Below are some records; retype all of them exactly.

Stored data
+-------+

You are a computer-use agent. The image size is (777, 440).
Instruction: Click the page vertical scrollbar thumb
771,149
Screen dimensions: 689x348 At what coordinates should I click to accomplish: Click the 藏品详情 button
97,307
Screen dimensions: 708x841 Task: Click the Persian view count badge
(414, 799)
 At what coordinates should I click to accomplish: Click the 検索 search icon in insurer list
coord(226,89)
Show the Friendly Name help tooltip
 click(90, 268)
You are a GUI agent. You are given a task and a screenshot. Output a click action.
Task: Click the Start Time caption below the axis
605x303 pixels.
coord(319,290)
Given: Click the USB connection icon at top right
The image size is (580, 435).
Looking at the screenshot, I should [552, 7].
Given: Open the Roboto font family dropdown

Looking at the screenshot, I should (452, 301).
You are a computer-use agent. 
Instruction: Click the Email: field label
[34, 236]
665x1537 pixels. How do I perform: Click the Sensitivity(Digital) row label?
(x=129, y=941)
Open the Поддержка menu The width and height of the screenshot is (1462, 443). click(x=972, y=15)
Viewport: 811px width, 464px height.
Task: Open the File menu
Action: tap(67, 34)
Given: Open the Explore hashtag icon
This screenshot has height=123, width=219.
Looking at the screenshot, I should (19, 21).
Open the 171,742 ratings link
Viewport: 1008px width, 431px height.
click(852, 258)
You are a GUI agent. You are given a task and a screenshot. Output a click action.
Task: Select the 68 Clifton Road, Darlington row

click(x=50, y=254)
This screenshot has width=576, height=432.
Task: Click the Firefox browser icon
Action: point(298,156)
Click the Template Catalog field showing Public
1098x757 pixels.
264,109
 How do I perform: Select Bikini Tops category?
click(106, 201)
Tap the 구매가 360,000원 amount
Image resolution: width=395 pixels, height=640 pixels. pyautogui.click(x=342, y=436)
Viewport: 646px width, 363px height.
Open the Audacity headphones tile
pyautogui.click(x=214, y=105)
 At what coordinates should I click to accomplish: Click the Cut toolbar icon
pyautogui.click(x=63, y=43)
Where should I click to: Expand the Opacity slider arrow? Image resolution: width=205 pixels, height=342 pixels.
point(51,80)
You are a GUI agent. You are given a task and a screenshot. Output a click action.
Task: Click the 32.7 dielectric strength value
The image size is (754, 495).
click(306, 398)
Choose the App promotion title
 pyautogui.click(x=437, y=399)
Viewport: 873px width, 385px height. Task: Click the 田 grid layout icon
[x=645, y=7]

+-------+

Response to this exercise
You are a computer-use agent. The image size is (777, 440).
Instruction: Click the page vertical scrollbar thumb
771,149
Screen dimensions: 689x348 At what coordinates should I click to accomplish: Click the 藏品详情 button
97,307
Screen dimensions: 708x841 Task: Click the Persian view count badge
(414, 799)
 At what coordinates should I click to accomplish: Click the 検索 search icon in insurer list
coord(226,89)
Show the Friendly Name help tooltip
 click(90, 268)
You are a GUI agent. You are given a task and a screenshot. Output a click action.
Task: Click the Start Time caption below the axis
605x303 pixels.
coord(319,290)
Given: Click the USB connection icon at top right
The image size is (580, 435).
Looking at the screenshot, I should [552, 7].
Given: Open the Roboto font family dropdown

Looking at the screenshot, I should (452, 301).
You are a computer-use agent. 
Instruction: Click the Email: field label
[34, 236]
665x1537 pixels. How do I perform: Click the Sensitivity(Digital) row label?
(x=129, y=941)
Open the Поддержка menu The width and height of the screenshot is (1462, 443). click(x=972, y=15)
Viewport: 811px width, 464px height.
Task: Open the File menu
Action: tap(67, 34)
Given: Open the Explore hashtag icon
This screenshot has height=123, width=219.
Looking at the screenshot, I should (19, 21).
Open the 171,742 ratings link
Viewport: 1008px width, 431px height.
click(852, 258)
You are a GUI agent. You are given a task and a screenshot. Output a click action.
Task: Select the 68 Clifton Road, Darlington row

click(x=50, y=254)
This screenshot has width=576, height=432.
Task: Click the Firefox browser icon
Action: point(298,156)
Click the Template Catalog field showing Public
1098x757 pixels.
264,109
 How do I perform: Select Bikini Tops category?
click(106, 201)
Tap the 구매가 360,000원 amount
Image resolution: width=395 pixels, height=640 pixels. pyautogui.click(x=342, y=436)
Viewport: 646px width, 363px height.
Open the Audacity headphones tile
pyautogui.click(x=214, y=105)
 At what coordinates should I click to accomplish: Click the Cut toolbar icon
pyautogui.click(x=63, y=43)
Where should I click to: Expand the Opacity slider arrow? Image resolution: width=205 pixels, height=342 pixels.
point(51,80)
You are a GUI agent. You are given a task and a screenshot. Output a click action.
Task: Click the 32.7 dielectric strength value
The image size is (754, 495).
click(306, 398)
Choose the App promotion title
 pyautogui.click(x=437, y=399)
Viewport: 873px width, 385px height. Task: Click the 田 grid layout icon
[x=645, y=7]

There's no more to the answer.